Ecosystems and the public good, Darwin style
This week there has been no shortage of Darwin-related events to attend about town in Washington, D.C., as science and environmental groups have clamored to put on talks, events and celebrations commemorating Darwin’s legacy. Today I attended a symposium sponsored by the National Academies , titled “Twenty-first Century Ecosystems: Systemic Risk and the Public Good.” The session I attended on biodiversity gave interesting perspectives on the state of ecological and evolutionary knowledge and how it interfaces with public knowledge and with policymakers.
Many of the speakers, including Achim Steiner, director of the United Nations Environment Programme (UNEP), focused on ecosystem services, the (relatively) new buzzword for valuing the services that nature provides to humans. (Is it a foregone conclusion that the word will become ‘ecoservices’ within the next five years?) Steiner pointed out that in parts of India, poor people have been shown to rely directly on ecosystem services for 57% of their livelihood. He emphasized the role of developed countries in sharing the burden placed on these nations to sustain their healthy ecosystems.
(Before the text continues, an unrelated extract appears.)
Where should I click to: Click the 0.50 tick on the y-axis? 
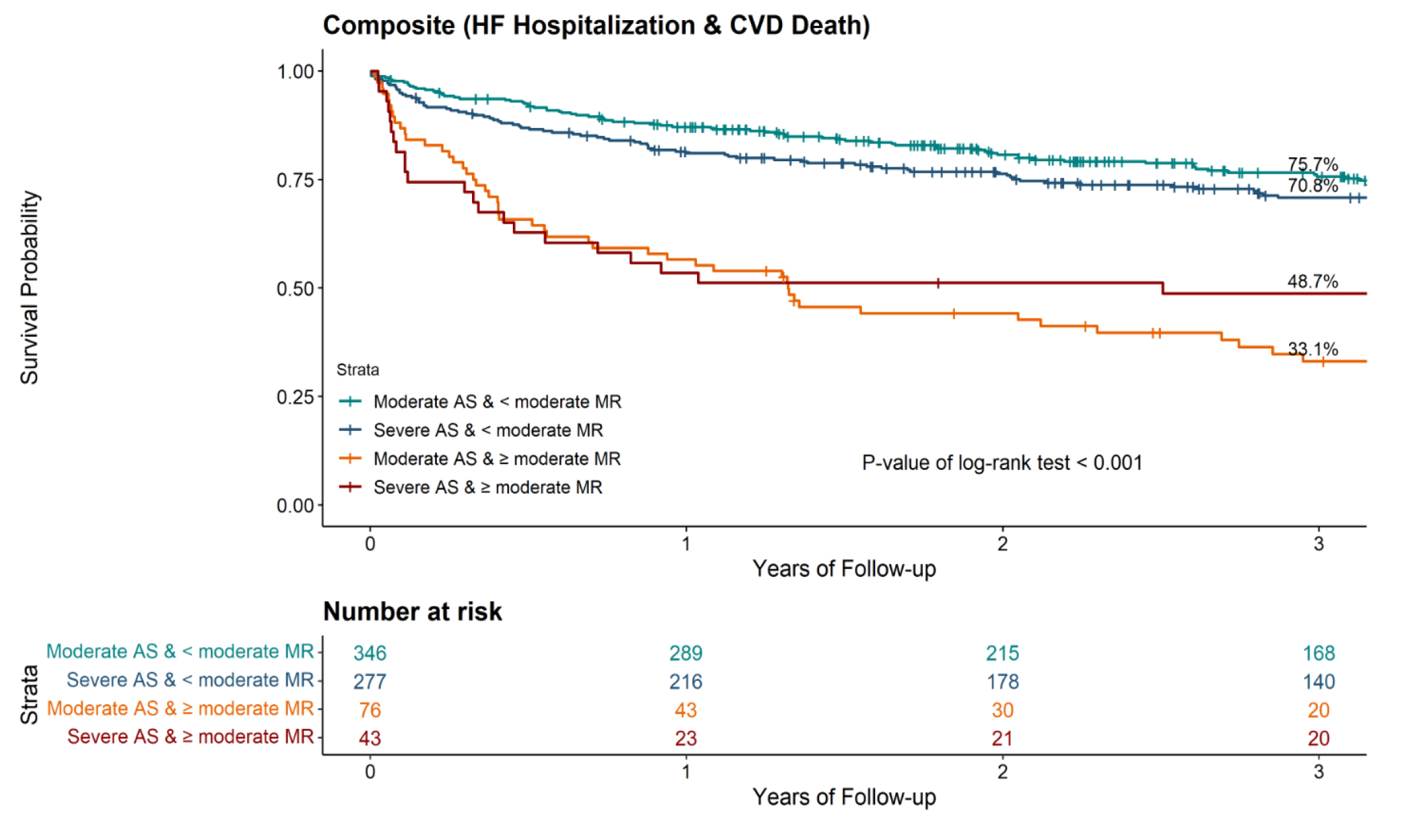coord(296,289)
Ecological economist Steve Polasky of the University of Minnesota stressed that valuing nature in terms of ecosystem services does not have to mean monetary units. He stressed that valuing some aspect of nature means assessing its impact on well-being and pointed out–as in the Stern Review–that economic decisions about our natural world will always be ethical ones, and will depend simply (and perhaps tragically) on the quality of the future we want to build for our children.
Especially in light of the economic stimulus package passed today, remarks by Peter Raven, dynamic speaker, environmentalist, anddirector of the Missouri Botanical Garden, were especially poignant. He said, “We can’t wait around until our economy is stimulated and we’re all wealthy to act on environmental issues. We’ve got to do it now.”
Finally, I was impressed by the emphasis placed on evolution and the necessity to work evolutionary theory into models predicting ecosystem change and biodiversity. I can only hope that evolutionary biologists are more successful at convincing policymakers of the realities of evolution than we have been with public schools.
Closing remarks for the session were given by Cristián Samper, director of the Smithsonian National Museum of Natural History. He tipped his hat in good manner to Darwin, saying that if Darwin were on Earth today he’d be impressed with the advances in science over the last 150 years. But he’d probably also be appalled and saddened at the havoc we’ve wreaked on the natural world.